Extracted records:
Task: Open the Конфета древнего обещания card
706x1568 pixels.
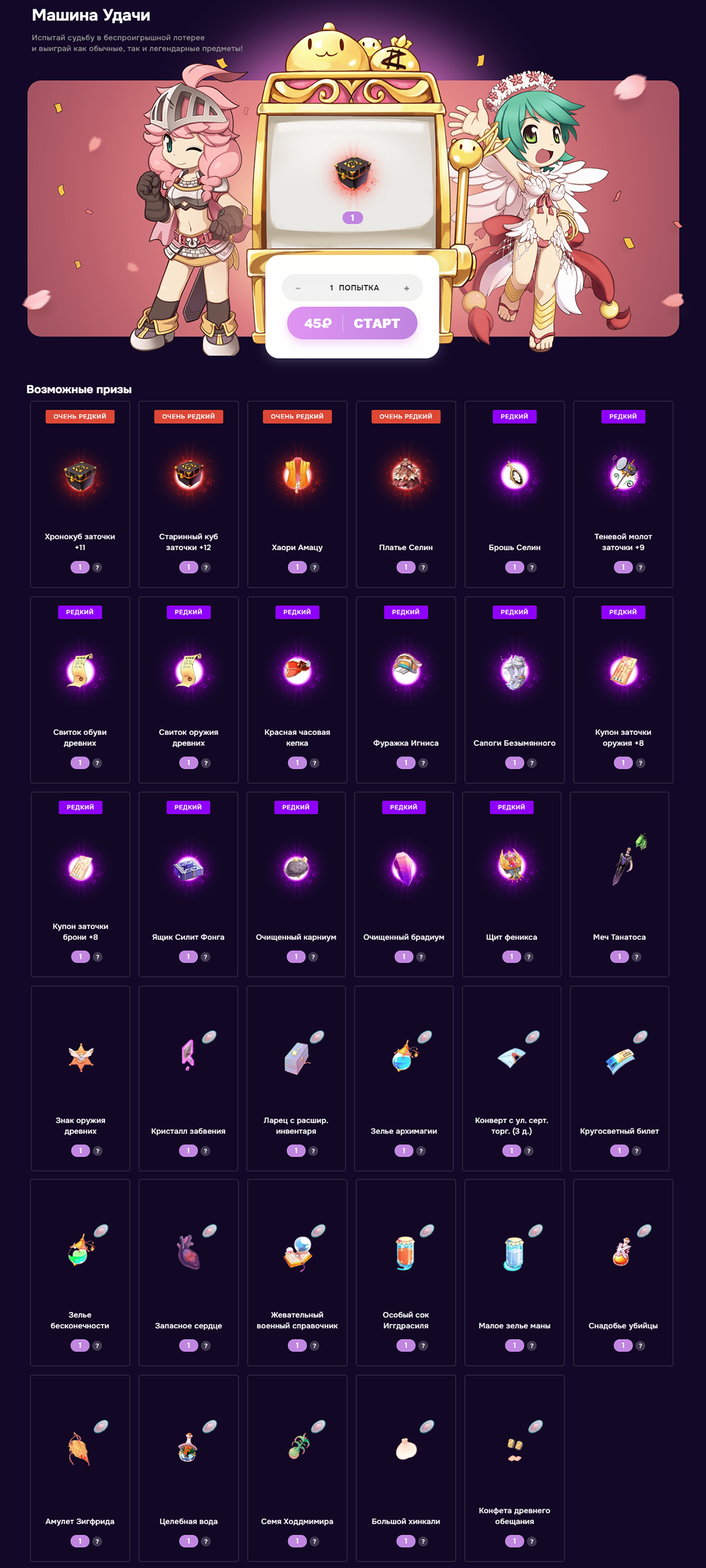Action: [x=514, y=1468]
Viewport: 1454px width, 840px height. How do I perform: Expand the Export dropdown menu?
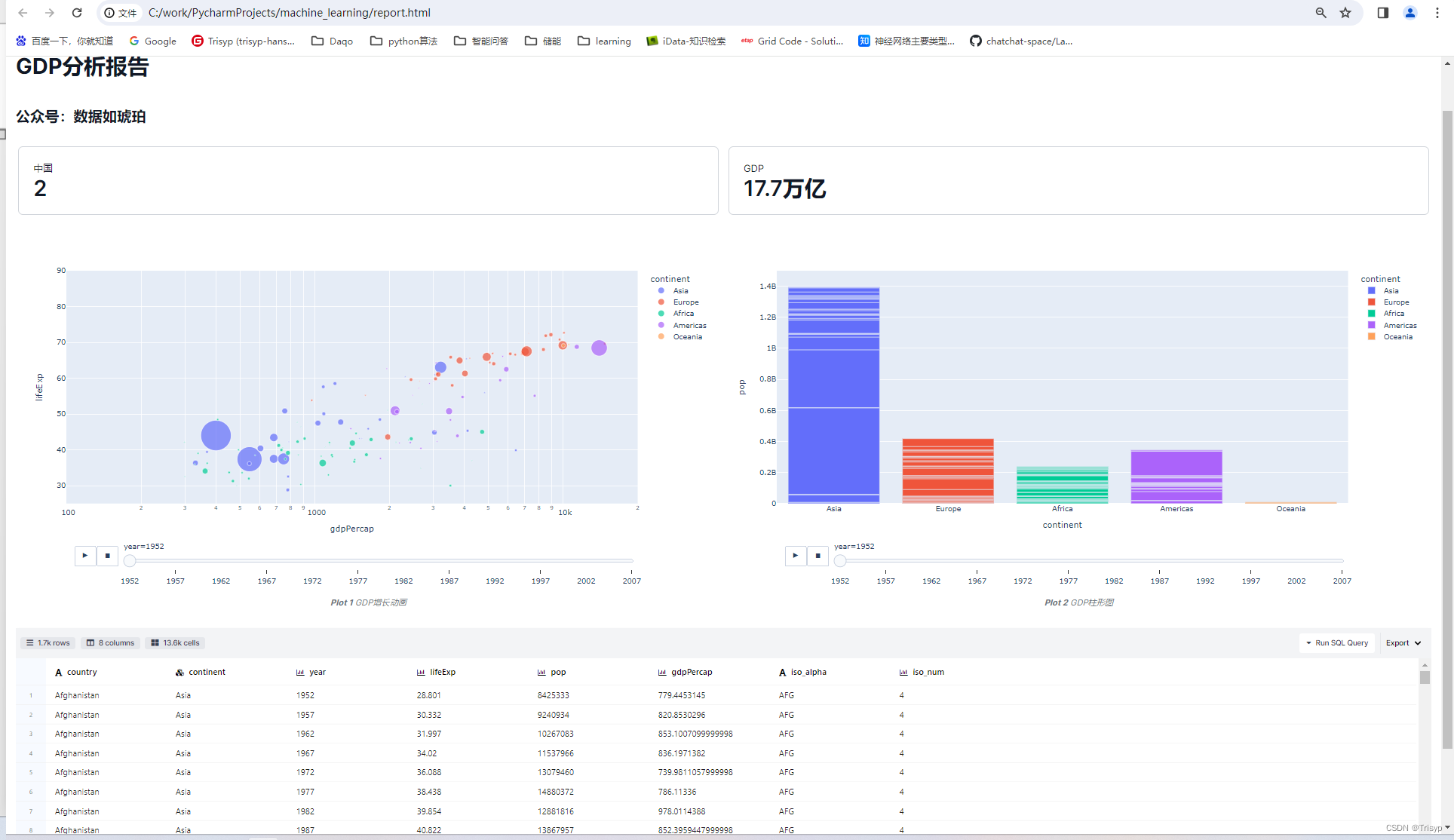[1404, 642]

--- About this exercise ---
Please write out all of the data verbatim, with no pictures in the copy.

--- Result for this exercise ---
Task: Open the Конфета древнего обещания card
706x1568 pixels.
Action: [x=514, y=1468]
Viewport: 1454px width, 840px height. How do I perform: Expand the Export dropdown menu?
[1404, 642]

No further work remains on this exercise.